IT’S NOT HARD to imagine how Ben Affleck was convinced to sign on to The Accountant. “Hey Benny!” director Gavin O’Connor shouted into the phone, probably. “Gotta real good movie for ya. So this accountant guy, he’s just like Good Will Hunting, but also he’s Batman!”
“I’m in,” grunted Affleck, and voila! Movie magic is made. The problem, though, isn’t that The Accountant is two ill-matched movies smooshed together—it’s actually more like five or six, and none of them are thought-out enough to carry the day.

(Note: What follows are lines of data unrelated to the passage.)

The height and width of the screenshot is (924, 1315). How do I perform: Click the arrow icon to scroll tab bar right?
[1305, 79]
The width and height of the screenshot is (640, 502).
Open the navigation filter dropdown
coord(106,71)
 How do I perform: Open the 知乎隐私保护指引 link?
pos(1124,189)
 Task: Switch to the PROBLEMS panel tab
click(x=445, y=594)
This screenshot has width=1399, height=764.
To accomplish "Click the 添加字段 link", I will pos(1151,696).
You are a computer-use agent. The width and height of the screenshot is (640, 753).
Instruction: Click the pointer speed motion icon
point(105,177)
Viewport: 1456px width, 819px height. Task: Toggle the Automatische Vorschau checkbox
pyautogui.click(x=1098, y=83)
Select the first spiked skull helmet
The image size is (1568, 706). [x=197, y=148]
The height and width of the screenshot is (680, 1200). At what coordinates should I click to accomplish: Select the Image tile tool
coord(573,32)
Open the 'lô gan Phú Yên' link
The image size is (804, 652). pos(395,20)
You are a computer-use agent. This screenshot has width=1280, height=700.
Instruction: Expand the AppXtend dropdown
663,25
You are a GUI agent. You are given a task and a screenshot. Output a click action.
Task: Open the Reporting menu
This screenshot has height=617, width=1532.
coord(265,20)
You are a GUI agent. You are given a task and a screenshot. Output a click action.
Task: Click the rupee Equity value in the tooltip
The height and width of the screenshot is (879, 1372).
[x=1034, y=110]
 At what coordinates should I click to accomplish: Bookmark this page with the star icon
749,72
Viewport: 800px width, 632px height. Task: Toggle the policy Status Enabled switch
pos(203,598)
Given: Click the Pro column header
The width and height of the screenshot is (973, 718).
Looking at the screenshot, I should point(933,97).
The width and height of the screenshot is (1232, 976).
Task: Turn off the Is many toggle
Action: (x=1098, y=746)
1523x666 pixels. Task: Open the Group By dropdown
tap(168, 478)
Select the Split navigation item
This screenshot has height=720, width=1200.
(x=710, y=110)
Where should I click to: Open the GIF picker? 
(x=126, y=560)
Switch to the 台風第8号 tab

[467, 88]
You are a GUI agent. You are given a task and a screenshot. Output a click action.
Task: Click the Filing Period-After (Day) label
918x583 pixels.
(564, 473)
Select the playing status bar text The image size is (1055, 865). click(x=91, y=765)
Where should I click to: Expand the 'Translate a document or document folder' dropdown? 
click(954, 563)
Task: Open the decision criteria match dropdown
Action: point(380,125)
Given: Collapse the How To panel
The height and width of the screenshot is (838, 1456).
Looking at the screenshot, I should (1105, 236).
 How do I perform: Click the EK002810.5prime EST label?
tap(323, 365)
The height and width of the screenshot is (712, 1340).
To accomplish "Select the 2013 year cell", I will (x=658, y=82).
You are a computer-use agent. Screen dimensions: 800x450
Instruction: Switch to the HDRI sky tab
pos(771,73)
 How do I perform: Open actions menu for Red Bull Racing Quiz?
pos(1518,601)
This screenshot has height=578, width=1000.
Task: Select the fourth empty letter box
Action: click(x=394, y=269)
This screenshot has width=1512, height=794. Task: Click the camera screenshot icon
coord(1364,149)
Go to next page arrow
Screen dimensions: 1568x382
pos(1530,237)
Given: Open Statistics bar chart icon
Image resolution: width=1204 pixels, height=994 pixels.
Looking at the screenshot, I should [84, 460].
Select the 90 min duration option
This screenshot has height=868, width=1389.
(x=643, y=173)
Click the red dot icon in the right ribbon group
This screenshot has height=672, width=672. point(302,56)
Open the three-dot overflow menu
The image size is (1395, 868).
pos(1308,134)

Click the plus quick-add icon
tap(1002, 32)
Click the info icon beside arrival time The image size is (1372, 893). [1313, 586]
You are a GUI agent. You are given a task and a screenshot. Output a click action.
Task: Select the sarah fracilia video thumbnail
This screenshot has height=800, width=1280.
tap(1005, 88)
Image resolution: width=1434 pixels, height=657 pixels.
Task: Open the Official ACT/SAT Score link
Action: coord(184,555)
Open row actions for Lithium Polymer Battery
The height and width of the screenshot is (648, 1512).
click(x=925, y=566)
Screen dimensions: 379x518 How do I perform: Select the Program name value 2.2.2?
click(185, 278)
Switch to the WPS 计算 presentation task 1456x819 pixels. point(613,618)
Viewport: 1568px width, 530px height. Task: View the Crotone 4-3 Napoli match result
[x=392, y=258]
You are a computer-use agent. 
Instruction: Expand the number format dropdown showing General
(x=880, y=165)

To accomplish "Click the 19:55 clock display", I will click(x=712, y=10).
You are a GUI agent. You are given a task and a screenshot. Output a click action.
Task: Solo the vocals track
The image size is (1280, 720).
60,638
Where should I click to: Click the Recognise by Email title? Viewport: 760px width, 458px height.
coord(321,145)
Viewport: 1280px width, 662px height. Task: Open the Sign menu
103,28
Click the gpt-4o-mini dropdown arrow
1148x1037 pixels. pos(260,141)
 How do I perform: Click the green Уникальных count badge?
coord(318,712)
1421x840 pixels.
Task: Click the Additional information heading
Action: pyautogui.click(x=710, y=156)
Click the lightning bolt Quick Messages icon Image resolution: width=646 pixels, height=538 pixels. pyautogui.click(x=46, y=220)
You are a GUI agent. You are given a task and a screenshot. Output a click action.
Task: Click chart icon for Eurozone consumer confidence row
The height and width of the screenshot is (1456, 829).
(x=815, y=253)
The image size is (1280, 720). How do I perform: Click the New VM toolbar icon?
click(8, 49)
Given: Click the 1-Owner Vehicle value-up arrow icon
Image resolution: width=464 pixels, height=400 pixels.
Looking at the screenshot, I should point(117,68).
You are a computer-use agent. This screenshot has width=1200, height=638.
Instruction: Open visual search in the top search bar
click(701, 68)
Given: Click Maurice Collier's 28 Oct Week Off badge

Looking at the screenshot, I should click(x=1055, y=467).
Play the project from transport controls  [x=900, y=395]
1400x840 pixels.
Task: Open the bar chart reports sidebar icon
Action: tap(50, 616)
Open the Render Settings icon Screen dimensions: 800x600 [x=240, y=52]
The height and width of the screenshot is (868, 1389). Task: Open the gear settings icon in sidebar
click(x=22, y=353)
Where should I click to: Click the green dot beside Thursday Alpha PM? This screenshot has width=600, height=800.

Let’s start with the movie Anna Kendrick’s in, some sort of romantic comedy. She works at the robotics company that hires Affleck’s mysterious man of numbers to pinpoint a discrepancy in the books. She’s intrigued by his brusqueness, his wicked skills with a magic marker, his superhero bod, his charmingly dented lunch thermos. Soon she’s whisked off on a crazy adventure that involves high-priced art and cold-blooded assassins. This movie peters out after about 20 minutes and Kendrick disappears from the screen altogether.
Then there’s the drab, dry movie J.K. Simmons is in. He’s a US Treasury agent seeking a fellow who’s been photographed with some very dangerous criminals, and also he has a secret from his past, and also he’s the gruff, fatherly mentor to Cynthia Addai-Robinson’s younger, smarter agent, and also he’s blackmailing her, too.
Meanwhile, there’s a Beautiful Mind-type movie happening as well, about a young boy with autism, simultaneous to Affleck’s movie about a ludicrously deadly vigilante math whiz on the run, and also there’s a showdown at a villain’s lair that’s like the end of Road House, and then there’s the annoyingly predictable family drama about two damaged brothers.
None of these movies is particularly good, but to experience them all at once is discombobulating. Whatever numbers game The Accountant is playing, it doesn’t add up.